I heard a booming laugh that sounded like its owner was twice my size. My suspicion was immediately confirmed, when one of the slabs of stone moved, and turned out to be a slab of a man instead. He was a barrel chested giant, clad in gray seal furs with a chaotic camo pattern drawn over it with river silt. If not for a pair of dark brown eyes and a white smile, he could be easily mistaken for an upright boulder. He had a sling in his hand, a shot loaded in it, but he let it hang casually. Still, I knew he could whip it faster than I could duck behind cover, and for me, that would be all she wrote. That stone, propelled by his bearlike arm, would burst my head open like a piñata.

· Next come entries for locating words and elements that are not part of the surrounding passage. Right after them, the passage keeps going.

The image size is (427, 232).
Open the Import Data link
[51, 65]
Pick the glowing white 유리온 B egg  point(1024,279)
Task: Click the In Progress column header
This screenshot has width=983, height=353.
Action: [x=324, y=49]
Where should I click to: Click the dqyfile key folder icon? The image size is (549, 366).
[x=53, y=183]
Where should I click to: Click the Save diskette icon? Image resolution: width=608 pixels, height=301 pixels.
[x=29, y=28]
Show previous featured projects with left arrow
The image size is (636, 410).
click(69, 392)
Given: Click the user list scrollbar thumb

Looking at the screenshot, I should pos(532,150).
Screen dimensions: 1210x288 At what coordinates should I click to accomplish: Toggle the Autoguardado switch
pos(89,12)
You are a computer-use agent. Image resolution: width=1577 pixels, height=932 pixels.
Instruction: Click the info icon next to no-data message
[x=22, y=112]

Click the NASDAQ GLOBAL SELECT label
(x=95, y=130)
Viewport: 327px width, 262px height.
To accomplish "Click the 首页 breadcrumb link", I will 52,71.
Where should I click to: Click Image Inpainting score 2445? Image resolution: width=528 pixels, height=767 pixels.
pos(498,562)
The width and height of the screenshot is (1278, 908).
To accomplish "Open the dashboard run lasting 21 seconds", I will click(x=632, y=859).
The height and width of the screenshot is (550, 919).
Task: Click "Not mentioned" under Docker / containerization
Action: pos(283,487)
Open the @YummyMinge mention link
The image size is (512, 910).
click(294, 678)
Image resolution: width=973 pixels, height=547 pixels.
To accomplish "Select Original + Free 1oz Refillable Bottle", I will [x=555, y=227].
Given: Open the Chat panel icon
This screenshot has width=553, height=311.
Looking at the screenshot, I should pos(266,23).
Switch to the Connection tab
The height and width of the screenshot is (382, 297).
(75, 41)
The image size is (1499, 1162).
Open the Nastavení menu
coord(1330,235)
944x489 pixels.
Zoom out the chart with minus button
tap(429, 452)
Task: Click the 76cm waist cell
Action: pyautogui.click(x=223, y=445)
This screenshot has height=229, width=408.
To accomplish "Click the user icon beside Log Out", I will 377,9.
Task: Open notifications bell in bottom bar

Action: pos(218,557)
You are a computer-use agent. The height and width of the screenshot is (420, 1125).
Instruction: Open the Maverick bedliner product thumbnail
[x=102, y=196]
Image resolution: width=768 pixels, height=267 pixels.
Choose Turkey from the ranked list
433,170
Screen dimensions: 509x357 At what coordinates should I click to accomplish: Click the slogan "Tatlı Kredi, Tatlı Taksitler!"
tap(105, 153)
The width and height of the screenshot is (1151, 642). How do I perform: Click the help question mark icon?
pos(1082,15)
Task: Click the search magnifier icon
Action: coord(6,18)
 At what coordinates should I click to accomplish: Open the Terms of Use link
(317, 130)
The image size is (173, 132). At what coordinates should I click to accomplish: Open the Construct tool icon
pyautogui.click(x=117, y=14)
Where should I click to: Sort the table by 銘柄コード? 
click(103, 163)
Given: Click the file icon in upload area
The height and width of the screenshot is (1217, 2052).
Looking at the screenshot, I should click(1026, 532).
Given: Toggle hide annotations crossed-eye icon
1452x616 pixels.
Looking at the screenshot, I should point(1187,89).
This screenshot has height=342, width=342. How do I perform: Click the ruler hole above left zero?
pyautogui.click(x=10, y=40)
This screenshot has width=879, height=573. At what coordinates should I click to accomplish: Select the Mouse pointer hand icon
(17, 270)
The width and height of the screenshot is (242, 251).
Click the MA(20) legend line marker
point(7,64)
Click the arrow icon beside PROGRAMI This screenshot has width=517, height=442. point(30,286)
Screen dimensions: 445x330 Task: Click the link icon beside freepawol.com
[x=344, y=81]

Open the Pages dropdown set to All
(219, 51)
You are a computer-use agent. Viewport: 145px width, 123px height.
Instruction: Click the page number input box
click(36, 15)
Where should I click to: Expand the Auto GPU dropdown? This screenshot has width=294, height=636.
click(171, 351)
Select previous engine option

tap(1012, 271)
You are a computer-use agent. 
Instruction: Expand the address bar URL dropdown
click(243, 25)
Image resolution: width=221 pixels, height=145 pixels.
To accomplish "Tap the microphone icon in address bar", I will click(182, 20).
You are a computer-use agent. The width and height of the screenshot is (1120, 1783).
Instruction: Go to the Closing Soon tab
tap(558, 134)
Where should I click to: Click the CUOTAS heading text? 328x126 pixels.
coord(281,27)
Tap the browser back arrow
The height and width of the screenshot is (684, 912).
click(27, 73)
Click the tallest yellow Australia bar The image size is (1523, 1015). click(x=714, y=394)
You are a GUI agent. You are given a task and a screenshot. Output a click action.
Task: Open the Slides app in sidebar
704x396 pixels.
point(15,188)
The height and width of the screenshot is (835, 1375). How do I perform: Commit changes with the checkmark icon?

“Mister Jack, you are too ridiculous to be a demon. Still, I cannot be sure to trust you, understan’?” As he calmed down, his English became less and less difficult to understand. In fact, they sounded very much like someone accustomed to giving attention-grabbing speeches, like maybe a preacher or a drill sergeant. “Are you a Muslim, Mister Jack?”
“Ah, sorry, that was a lie.” I admitted the truth, deciding honesty was the best course of action. “I just wanted to convince you to meet. In fact, I'm as godless as they come, but I promise, I'm a decent guy. Well, not worse than the next guy, I suppose.”
“That was what I assumed,” he said, with just a hint of paternal disappointment. “The mangled Shahadah was an obvious giveaway.”
“Sorry about that. I had good intentions.”
He chuckled mirthlessly, “don’t we all, brother. And yet, we meet here, in the place where sinners with good intentions end up, besieged by monsters until we wash away our sins.”
“You believe this is Hell, mister…?”
“I’m Yusuf Baba Abdullahi, though I expect you’d just call me Baba, and mispronounce the rest. And let me call you Jack, because Jahtzsek doesn’t really roll off the tongue either, and I don’t want to even try to mangle your family name.” He came nearer, calm, yet no less scary, the sling at the ready. “ Frankly, I no longer know what I believe. Some scholars would likely say a place like this is Barzakh, the gap between the world of the living and the afterlife, where the fire of our sins purifies our dirty souls. On the other hand, I believe that only the Quran, and the pure words of God within it, explain reality, and the verses say of no such place where embodied men are pitted against beasts. So you tell me, mister scientific man, mister unbeliever, is this Hell? Purgatory?”
“I don’t have a clue, Baba. I thought this was some kind of alternate dimension. A reality sideways to ours, in which we are recreated.” I said, but I was not really convinced with my own explanation.
“One filled with giant monsters, and bloodthirsty demons prowling the night, the woods and the waters?”
“uh, yes?”
“One where there is no realistic hope of rescue, survival is a struggle, where hunger and thirst are your eternal companions, where every day is a battle, and every night a longing for the loved ones you shall never see again?” he queried patiently.
“Yes, exactly…” I admitted, heavy-heartedly.
“So essentially, Hell?”
“Hey, it's.. I mean…damn, you might actually be right.”
“See Jack? Doubt and being open to new ideas is the first step. I will make a good Muslim out of you yet.”